[Aim of the task]:
Repeat the material exactly from its first line to the line that includes "The height and". Skip pictures.

[Dataset records]:

____________

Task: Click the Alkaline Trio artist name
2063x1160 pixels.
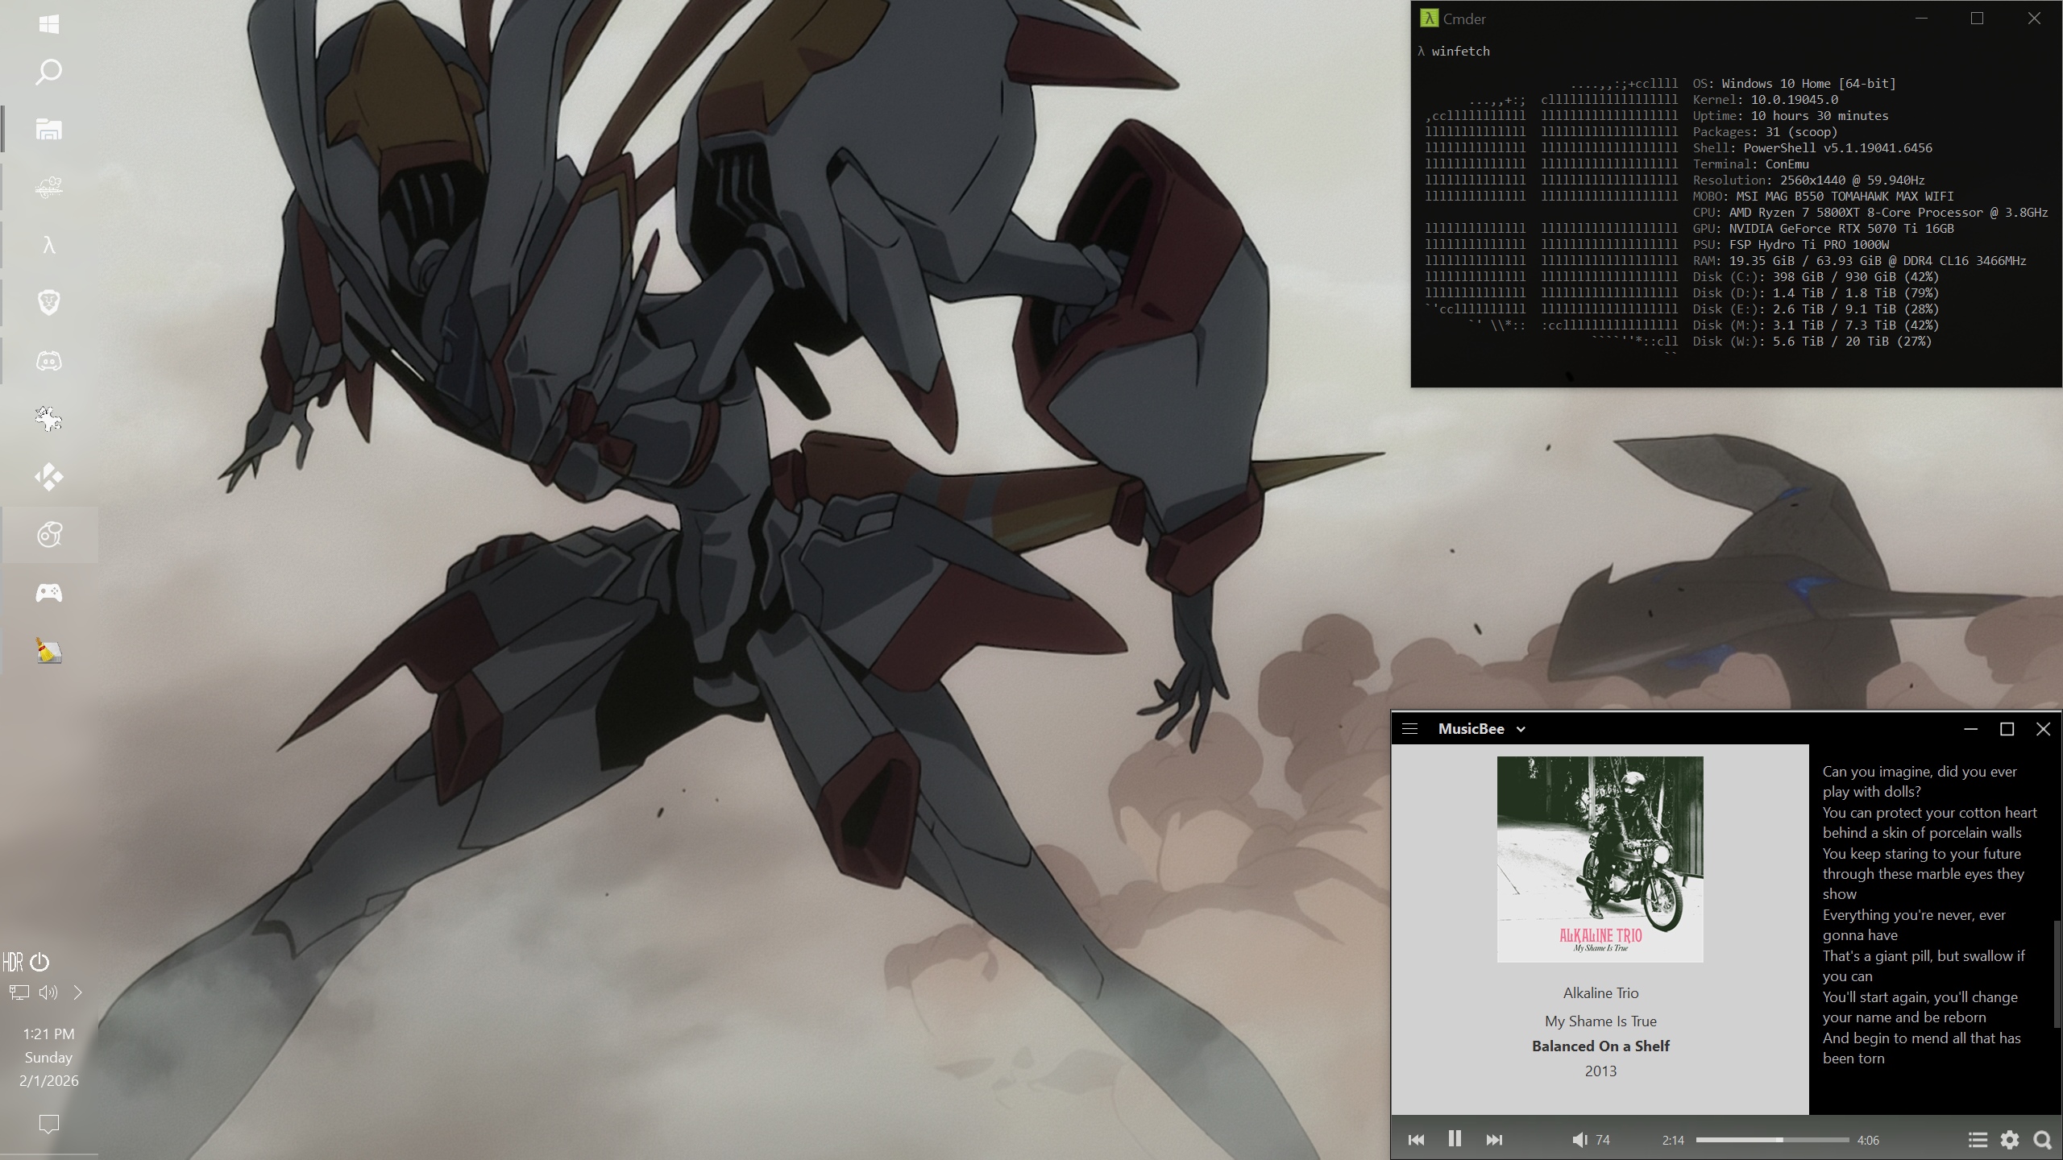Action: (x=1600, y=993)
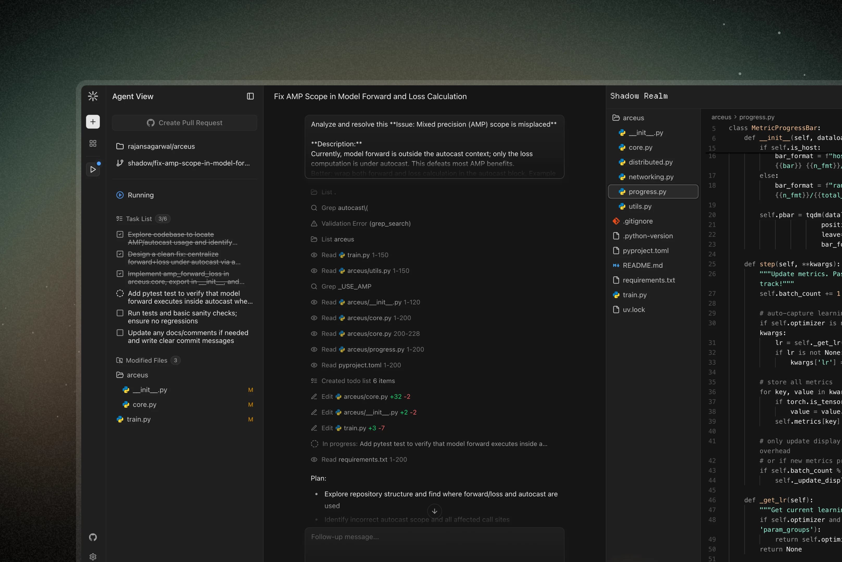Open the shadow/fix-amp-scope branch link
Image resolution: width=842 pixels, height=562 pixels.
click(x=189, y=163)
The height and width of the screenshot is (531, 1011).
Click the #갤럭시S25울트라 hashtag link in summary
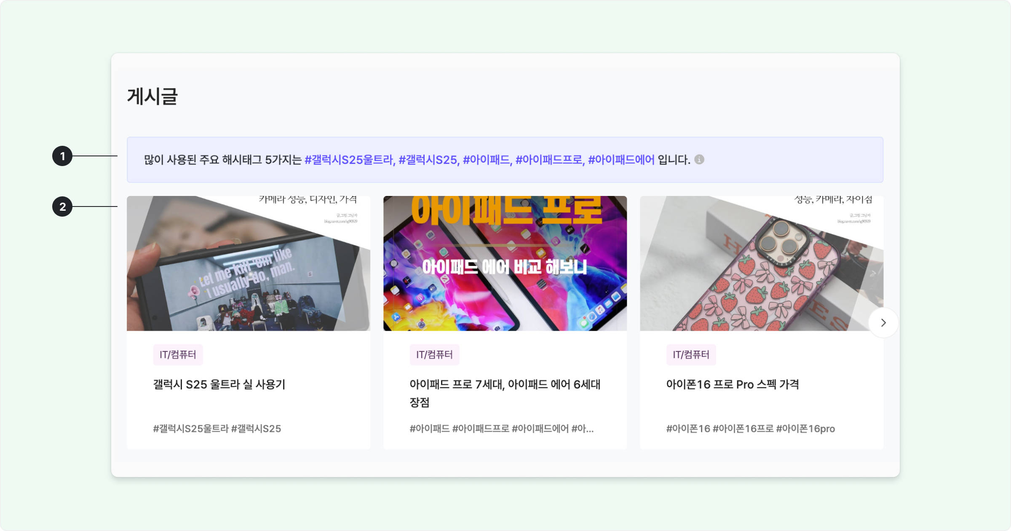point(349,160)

____________

[Output for this exercise]:
Task: Click the Alkaline Trio artist name
2063x1160 pixels.
Action: (x=1600, y=993)
Open the shadow/fix-amp-scope branch link
Image resolution: width=842 pixels, height=562 pixels.
click(x=189, y=163)
The height and width of the screenshot is (531, 1011).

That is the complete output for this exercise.